Storage systems function by first heating the water within an insulated storage tank (which also functions as a storage tank) then disbursing the water as pre-heated. Through heat loss mechanisms such as conduction and convection these systems typically lose heat (and energy) to the surrounding environment.

Since the instantaneous system only generates heat when needed, it is usually more efficient than its counterpart storage system. However, through an inefficient (or possibly damaged) heating system, the instantaneous system may end consuming more energy especially if used frequently. So it is important for you to identify an efficient system so as to obtain a high BASIX score for energy assessment.
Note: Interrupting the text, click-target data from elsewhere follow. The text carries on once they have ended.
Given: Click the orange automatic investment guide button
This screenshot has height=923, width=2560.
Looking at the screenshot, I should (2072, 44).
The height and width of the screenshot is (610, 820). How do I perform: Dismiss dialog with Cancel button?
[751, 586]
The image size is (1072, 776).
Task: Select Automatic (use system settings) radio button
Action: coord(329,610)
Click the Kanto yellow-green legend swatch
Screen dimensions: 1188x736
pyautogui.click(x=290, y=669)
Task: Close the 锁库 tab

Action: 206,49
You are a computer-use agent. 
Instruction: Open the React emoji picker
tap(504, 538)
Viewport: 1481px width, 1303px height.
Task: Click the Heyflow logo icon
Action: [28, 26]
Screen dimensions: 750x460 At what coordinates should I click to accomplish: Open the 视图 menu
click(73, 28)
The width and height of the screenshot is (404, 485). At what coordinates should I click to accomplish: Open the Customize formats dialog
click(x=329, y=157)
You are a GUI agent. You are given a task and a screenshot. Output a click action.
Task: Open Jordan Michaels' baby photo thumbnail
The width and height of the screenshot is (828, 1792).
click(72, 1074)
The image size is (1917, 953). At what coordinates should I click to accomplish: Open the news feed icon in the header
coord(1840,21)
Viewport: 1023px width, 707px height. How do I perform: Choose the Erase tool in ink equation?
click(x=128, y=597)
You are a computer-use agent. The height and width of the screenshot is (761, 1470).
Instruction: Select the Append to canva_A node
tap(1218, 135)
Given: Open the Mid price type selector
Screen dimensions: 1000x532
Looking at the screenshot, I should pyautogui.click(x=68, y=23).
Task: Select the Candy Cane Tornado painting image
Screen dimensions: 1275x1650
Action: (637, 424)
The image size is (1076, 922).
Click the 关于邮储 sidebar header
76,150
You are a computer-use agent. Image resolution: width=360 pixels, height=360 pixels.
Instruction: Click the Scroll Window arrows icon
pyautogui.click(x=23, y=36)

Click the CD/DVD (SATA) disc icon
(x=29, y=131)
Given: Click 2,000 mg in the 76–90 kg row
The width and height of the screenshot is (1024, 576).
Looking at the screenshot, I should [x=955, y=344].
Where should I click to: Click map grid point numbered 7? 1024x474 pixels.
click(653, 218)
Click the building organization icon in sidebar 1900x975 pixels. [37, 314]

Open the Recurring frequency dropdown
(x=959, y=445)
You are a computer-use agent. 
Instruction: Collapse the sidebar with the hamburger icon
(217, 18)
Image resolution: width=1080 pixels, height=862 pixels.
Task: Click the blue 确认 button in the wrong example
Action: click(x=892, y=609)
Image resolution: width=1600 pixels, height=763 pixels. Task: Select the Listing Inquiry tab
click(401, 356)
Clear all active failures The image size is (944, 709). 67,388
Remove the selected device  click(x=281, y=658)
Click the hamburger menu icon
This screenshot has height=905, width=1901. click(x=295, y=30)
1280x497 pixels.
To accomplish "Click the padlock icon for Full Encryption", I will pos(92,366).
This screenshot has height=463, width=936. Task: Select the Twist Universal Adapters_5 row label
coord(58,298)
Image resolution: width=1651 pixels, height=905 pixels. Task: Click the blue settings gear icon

When it comes to storage systems, energy losses come about through transfer of energy between matter that is in physical contact. In such underground water tanks, the main methods through which heat transfer occurs are convection as well as conduction. Convection is the transfer of heat through liquids or gases in the form of currents; in this particular case it would be the transfer of heat through the water in the tank. Conduction, on the other hand, is the transfer of heat from one solid to another. In this case it would be the transfer of heat from the plastic of the tank to the soil particles in the ground.

The amount of heat disbursed by the material in question is determined by the conductivity of the material: – this is a measure of how easily the material conducts heat. Generally, metals have higher conductivity factors as compare to plastics. This is why you would probably install a plastic water tank. Plastics are generally known as insulators. These are materials that generally retain heat and as such are best suited for making products that require heat retention. There are other factors that may affect the tank’s insulating properties such as the thickness of the tank as well as the quality of the plastic.

Since you’re storing water you can’t do much about its conductivity.


The Bottom Line

It’s required by law for any individual in the New South Wales (NSW) to obtain a BASIX certificate to build any dwelling. Remember, the BASIX assessment requires you to pass certain targets to get approval. A poor water storage design may be the difference between you getting your application rejected and coming out of the BASIX assessment with a BASIX certificate. Consequently, it may be worthwhile for you to obtain a reliable, good quality underground water tank.